REQUIREMENT 1:
Decide whether each statement below agrees with the article on Standard Chartered's restructuring. Answer yes or no for each, and quote the words of the article that settle it.
(a) The programme is expected to cost £480m over three years.
(b) Most of the job losses will fall in the UK.
(c) The whole £480m will be taken as a one-off charge against the full-year results.
REQUIREMENT 2:
Answer these questions using the article on Standard Chartered's restructuring:
(a) How many processing centres does the bank seek to reduce?
(b) How many people does the bank employ in the UK?
(c) What yearly savings does Mr Talwar anticipate in 2003?
REQUIREMENT 3: Write a continuation of the article on Standard Chartered's restructuring, starting after its final sentence.

Standard Chartered, the international banking group, is to embark on a £480m modernising and restructuring programme over the next three years with a net loss of 5,000 jobs worldwide - nearly a fifth of its global workforce.

The bank also announced it was close to the sale of Chartered Trust, its UK leasing operations, in a move which will seal the bank's departure from mainstream financial services in this country.

Most of the overall job losses will fall in back-office operations in Asia, Africa and the Indian sub-continent as the bank seeks to reduce the number of processing centres from fifty to two hubs serving its operations worldwide.

Rana Talwar, chief executive, said that losses in the UK, where the bank employs 2,000 people - mainly in Treasury and head-offices, will be "minimal".

The programme, he said, was the result of 18 months careful examination of the business since taking over from Malcolm Williamson in 1998. "We are taking a radical view ...This is a fundamental restructuring which is going to make us more cost-effective," he said.

Of the £480m, £200m will be taken as a one-off charge against the full-year results. The remaining £280m, covering modernisation in new systems, will be counted as investment spending in the normal way.

Mr Talwar said he anticipated the restructuring yielding savings of £70m next year rising to £170m a year in 2003. He added: "This will change us from a relatively old-fashioned bank ... to an efficient modern one with the management base on which to build our growth."

DATA RECORDS:
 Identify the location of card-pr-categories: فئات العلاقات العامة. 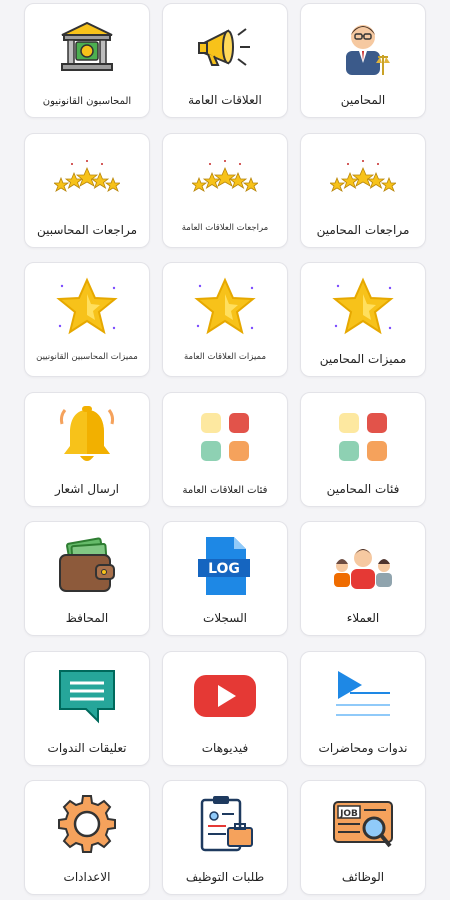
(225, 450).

==

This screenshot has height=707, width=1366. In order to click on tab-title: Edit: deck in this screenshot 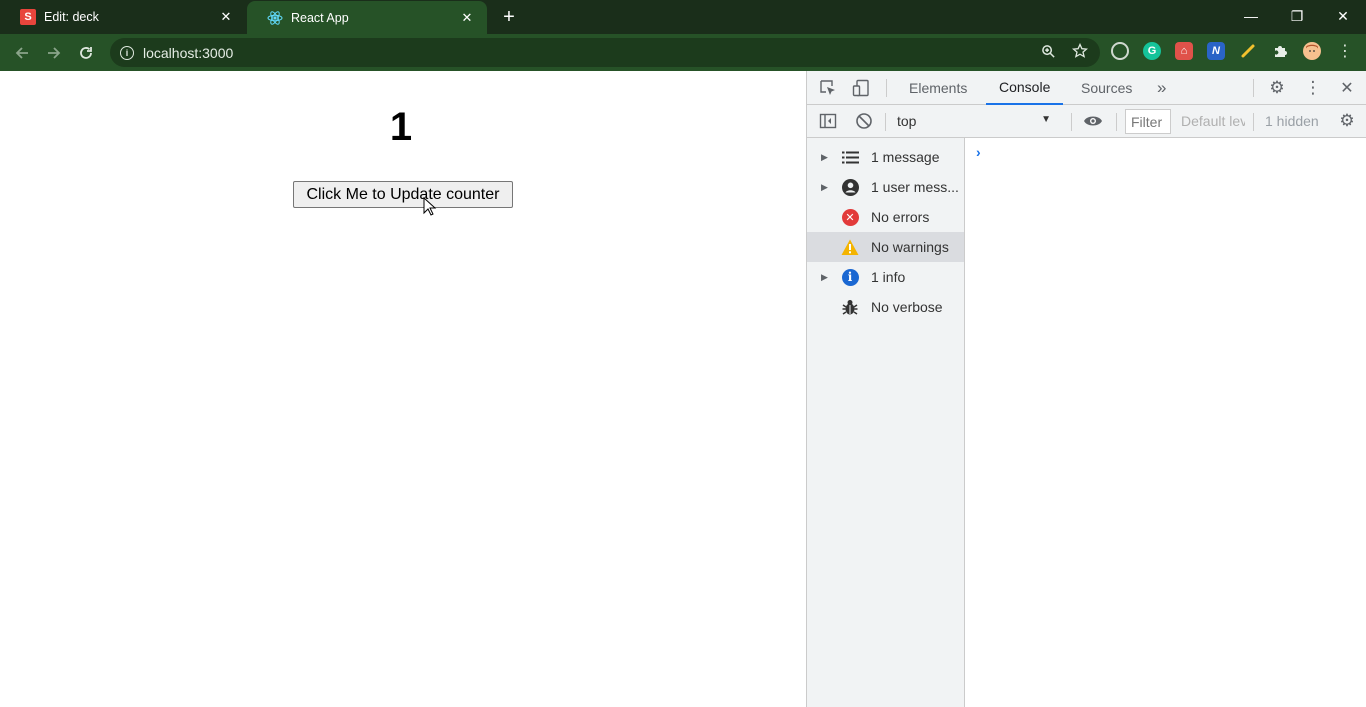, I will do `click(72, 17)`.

RESULT 1:
(a) Yes: "a £480m modernising and restructuring programme over the next three years"
(b) No: "Most of the overall job losses will fall in back-office operations in Asia, Africa and the Indian sub-continent"
(c) No: "Of the £480m, £200m will be taken as a one-off charge against the full-year results."

RESULT 2:
(a) Fifty
(b) 2,000
(c) £170m

RESULT 3:
News of the restructuring completely overshadowed the bank's half-year results which showed profits rebounding 31 per cent to £356m thanks to an accelerating Asian recovery and lower bad-debt provisions.

Standard Chartered shares fell more than 10 per cent to 852p after the announcement. Analysts complained about the failure to prime the City about the scale of the charges and the lack of detail about where the restructuring will bite. Mr Talwar promised to provide a fuller breakdown of the restructuring in the autumn.

Analysts at Merrill Lynch had, the day before, put out a buy note on the assumption that HSBC's strong performance on the back of the Asian recovery would guarantee a sharp rise in profits for Standard Chartered as well. After yesterday's unpleasant surprise, many were once again contrasting HSBC, which isyielding the benefit of its investments, with Standard Chartered which, they said, risks falling back into old habits of disappointing, just when it has convinced investors it has changed.